No en lo que vemos en pantalla. En las interpretaciones corporales, en las frases cargadas de significado, y en una recompensa manifiesta para todos aquellos que han seguido el viaje desde el inicio. Nutter juega con el poder simbólico que le da un desenlace así para conmover al espectador buscando su lado más sentimental. Ver a Jon volando junto a Daenerys es mucho más que la confirmación de que este primero es un Targaryen. Es el primer gesto de compasión que "Juego de Tronos" tiene para con los fans. Después de quemar cualquier tipo de esperanza, de ir siempre contra los seguidores, la serie busca afianzar relaciones con la comunidad.
De ahí nace el tono conciliador y la comedia avenida de ciertas escenas. Esa mirada de Drogon a Jon y Daenerys mientras se besan, o las palabras despectivas que le procura el Perro a Gendry cuando este le fabrica un hacha de vidriagón. Hay un humor blando que se aprovecha del desarrollo de personajes manufacturado durante ocho años, para cultivar un escenario de intimidad entre los fans y la propia serie. Pero también hay espacio para las revelaciones, y para tender puentes hacia lo que, ahora sí, promete ser la gran batalla final contra el Rey de la Noche. No por nada se regresa al escenario donde comenzó todo.
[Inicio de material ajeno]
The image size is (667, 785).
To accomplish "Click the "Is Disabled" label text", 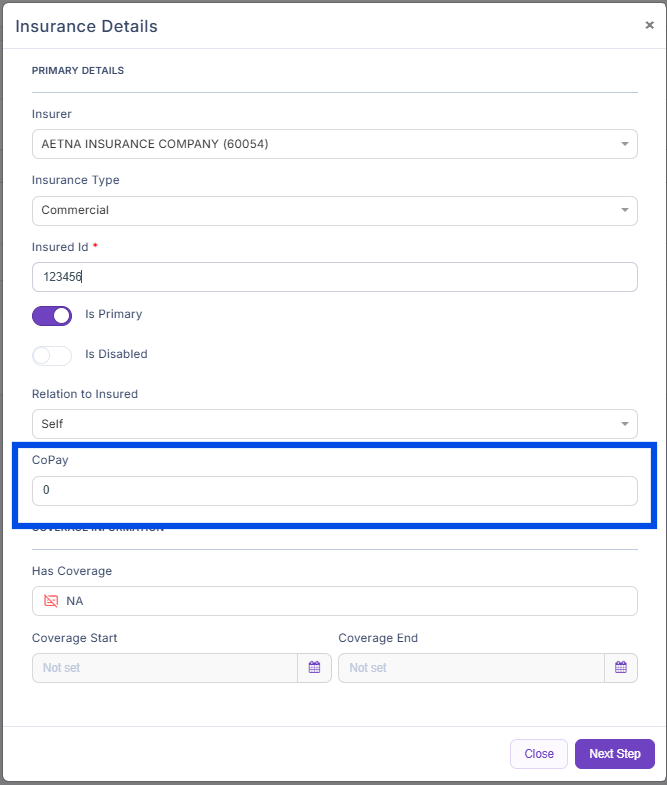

"Juego de Tronos" se pliega sobre sí mismo buscando el contraste entre los inocentes Stark que se escondían detrás de la teta de su padre, y los sufridores pero aguerridos supervivientes que son hoy en día. En ese sentido la serie compacta de forma soberbia los aprendizajes del camino, y lo dispone todo para el acto final. Quizás se podría haber optado por un inicio de temporada más intenso, con alguna muerte importante, o con alguna revelación de última hora. Pero trabajar sobre terreno sembrado era lo que precisamente necesitaba la serie para volar una última vez junto a sus dragones.